The nucleus of the British Museum collection was, as has been indicated, formed by the vases obtained from Sir W. Hamilton in 1767, supplemented by those of Towneley and Payne Knight (1805–24): these are nearly all vases of the late period from Southern Italy. Between the years 1837 and 1845 a large quantity of fine black-figured and red-figured vases was acquired from the Canino collection, having been found on that estate at Vulci, and in 1836 acquisitions from M. Durand’s sale had helped to swell the number of vases representing that site, including some very fine examples. In 1842 came the Burgon collection, mostly of small vases from Athens and the Greek islands; in 1856 the bequest by Sir William Temple of his collection, formed at Naples, added greatly to the value of the collection of later vases. In 1860–64 large numbers of vases of all periods from 700 B.C. to 400 B.C. were excavated by Salzmann and Biliotti at Kameiros in Rhodes; and from Ialysos in the same island came a number of Mycenaean vases by the generosity of Prof. Ruskin in 1870. Meanwhile, the Blacas collection, purchased in 1867, had added a large number, chiefly of red-figured and Italian vases, and in 1873 many more fine specimens from Capua, Nola, and elsewhere were acquired from M. Castellani. Of late years the chief additions have been from Cyprus, beginning with a few vases from Cesnola in 1876 down to the Turner Bequest excavations in 1894–96, and from the Egypt Exploration Fund’s excavations at Naukratis and Daphnae (1884–86). Other acquisitions have been mostly in the form of isolated purchases, especially of the white lekythi and similar classes; some have come from important collections, such as those of Forman, Tyszkiewicz, and Van Branteghem.

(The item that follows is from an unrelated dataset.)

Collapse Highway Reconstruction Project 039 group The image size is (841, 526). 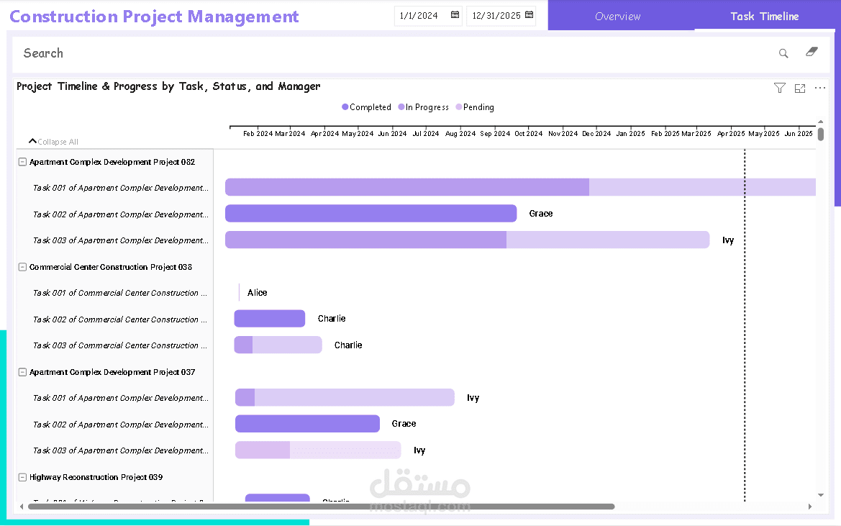point(22,477)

In 1870, when the old Catalogue was completed, the collection must have numbered over 2,000 painted vases, besides 1,000 undecorated; at the present day the total cannot be computed at less than 5,000, of which about 4,000 may be described as painted vases.
The Louvre collection in Paris[[44]] started life about a century ago under the first Napoleon, who established a ceramic section about 1797. Other vases were added from the Vatican and Naples; and meanwhile the Royal collection went to form the present Cabinet of Antiquities in the Bibliothèque Nationale. In 1818 the very limited collection was augmented by 564 vases from M. Tochon, and in 1825 came a magnificent acquisition of about 2,000 vases (mostly painted) from M. Durand. From this time till 1863 the growth was very slow, and the Louvre does not seem to have profited like other museums by the excavations at Vulci. In the latter year, however, another splendid collection of 2,000 painted and 1,400 unpainted vases was acquired from Count Campana, which necessitated the building of new galleries. The early B.F. fabrics, in which the Louvre is so pre-eminently rich, were all in this collection. During the last thirty years the only acquisitions of importance have been representative specimens from Greece and Cyprus; but the total number is now reckoned at 6,000.